[Stored items]
++++++++++++++++++++
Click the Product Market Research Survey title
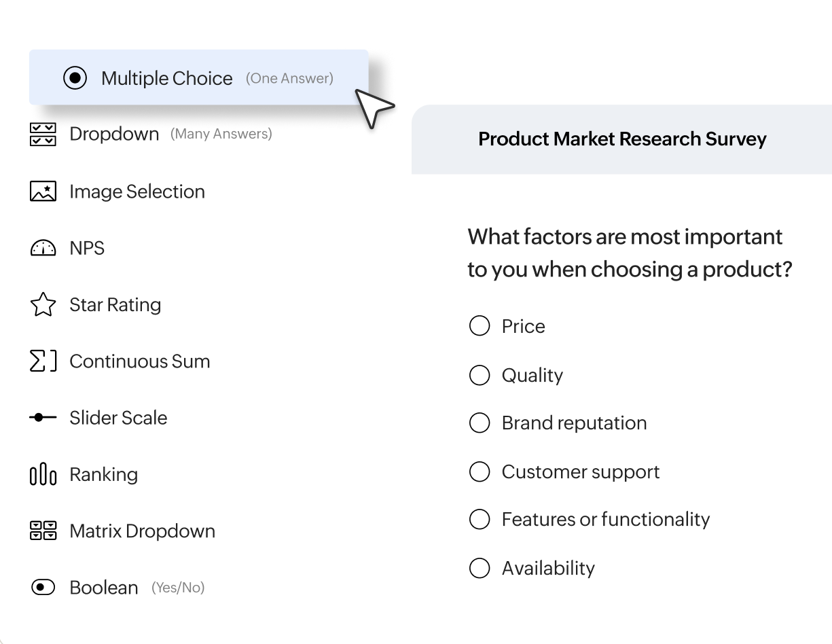This screenshot has height=644, width=832. click(622, 139)
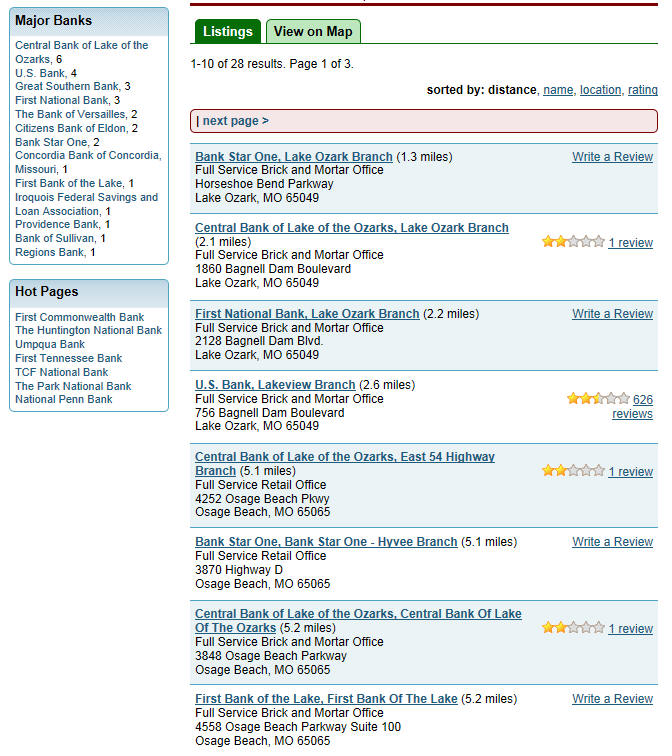
Task: Sort results by name
Action: click(x=558, y=90)
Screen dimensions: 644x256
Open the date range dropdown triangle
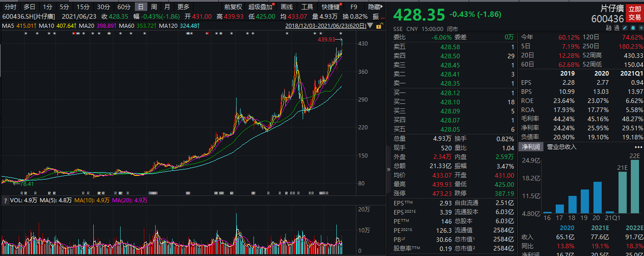pyautogui.click(x=369, y=26)
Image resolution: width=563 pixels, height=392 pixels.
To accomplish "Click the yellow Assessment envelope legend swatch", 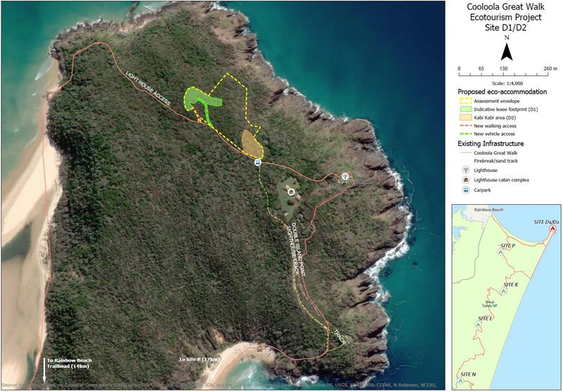I will pos(464,101).
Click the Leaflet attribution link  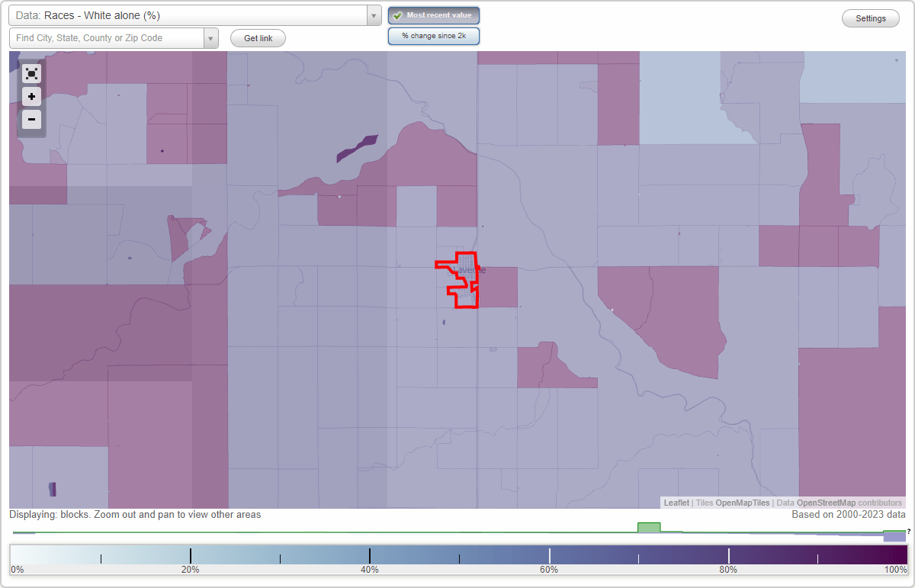coord(676,503)
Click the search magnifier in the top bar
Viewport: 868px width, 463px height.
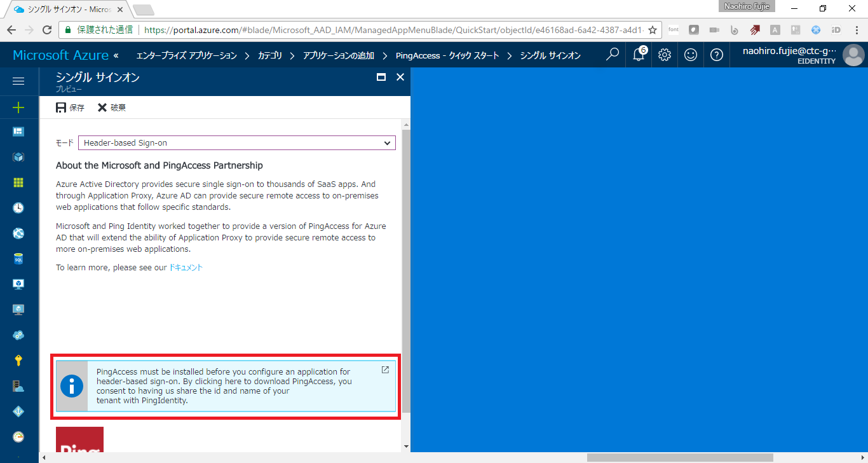coord(611,55)
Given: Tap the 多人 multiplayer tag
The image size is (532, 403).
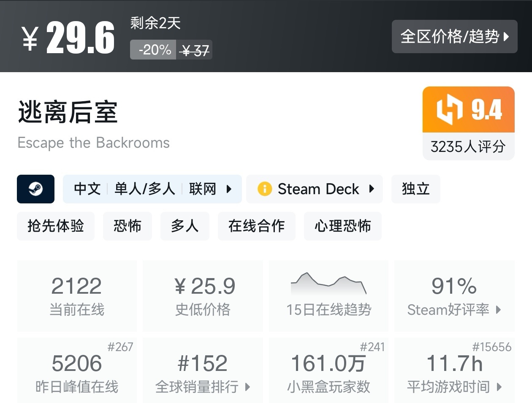Looking at the screenshot, I should (x=185, y=226).
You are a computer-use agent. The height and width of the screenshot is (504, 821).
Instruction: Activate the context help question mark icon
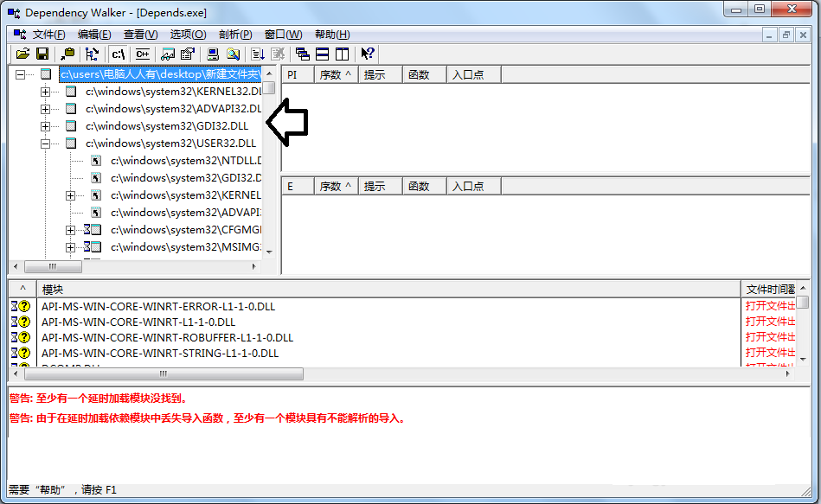(x=367, y=54)
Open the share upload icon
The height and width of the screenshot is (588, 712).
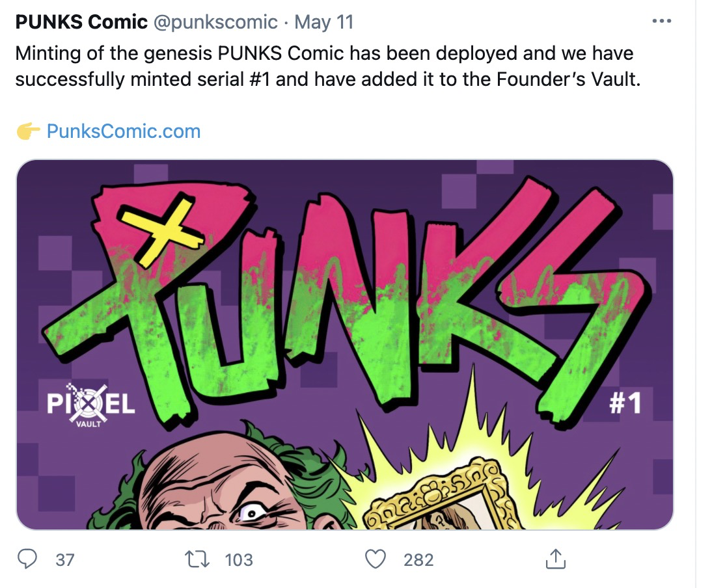click(x=555, y=559)
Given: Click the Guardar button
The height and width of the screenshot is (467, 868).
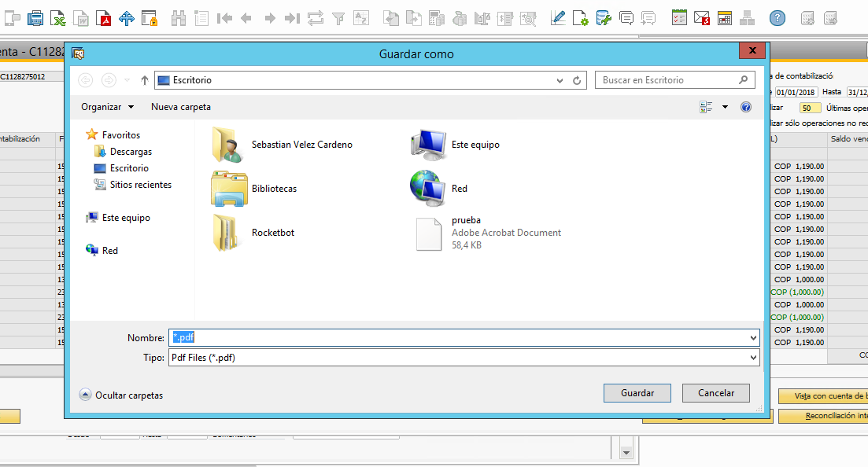Looking at the screenshot, I should click(637, 393).
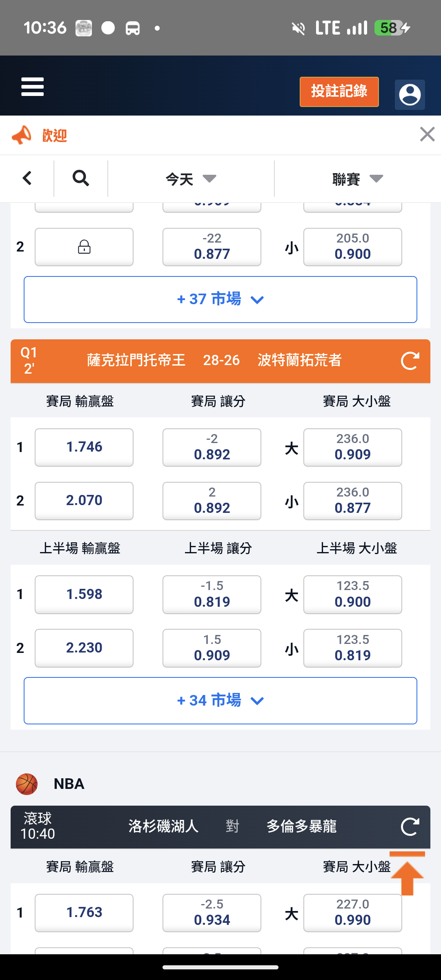Select moneyline odds 1.746 for Kings

point(84,447)
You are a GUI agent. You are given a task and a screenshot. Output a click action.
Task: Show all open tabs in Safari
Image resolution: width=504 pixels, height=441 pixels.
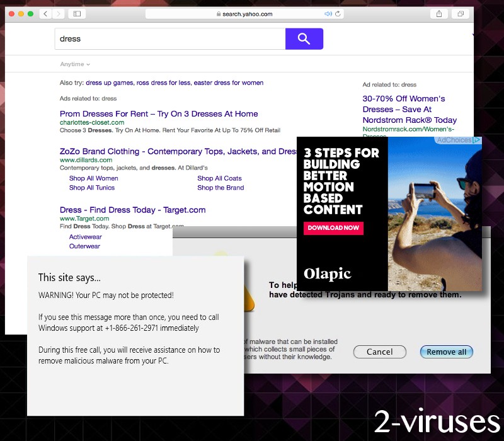(461, 13)
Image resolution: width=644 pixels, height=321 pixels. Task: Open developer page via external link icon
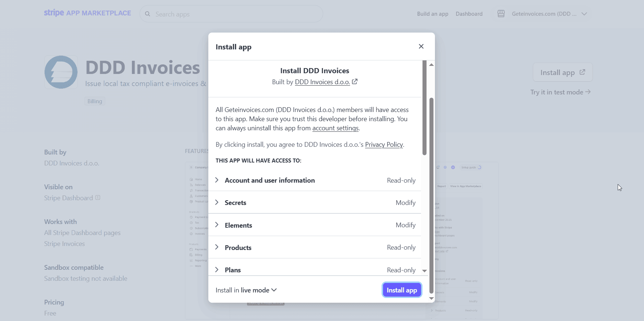(354, 82)
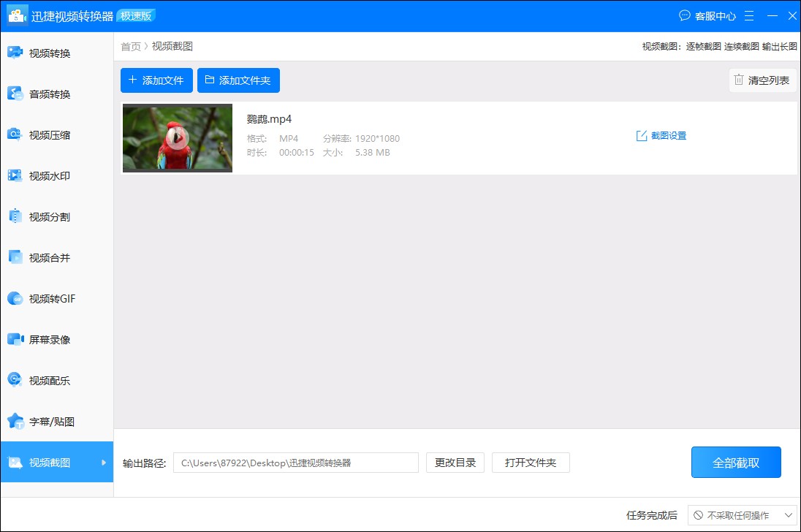Click 清空列表 to clear the list
Viewport: 801px width, 532px height.
tap(762, 80)
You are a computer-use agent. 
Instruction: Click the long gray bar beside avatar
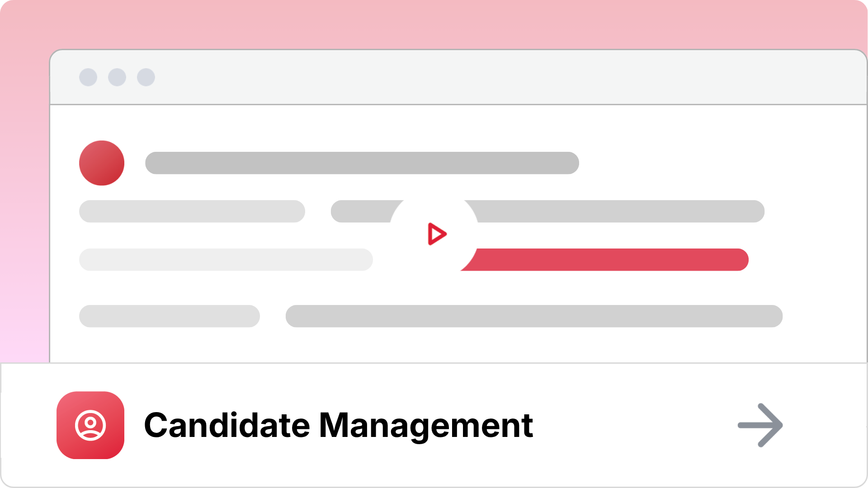[362, 163]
++++++++++++++++++++
- [Problem details] Only a number is needed here: the count of lines above that hold the string "agent".

- [Exercise response] 3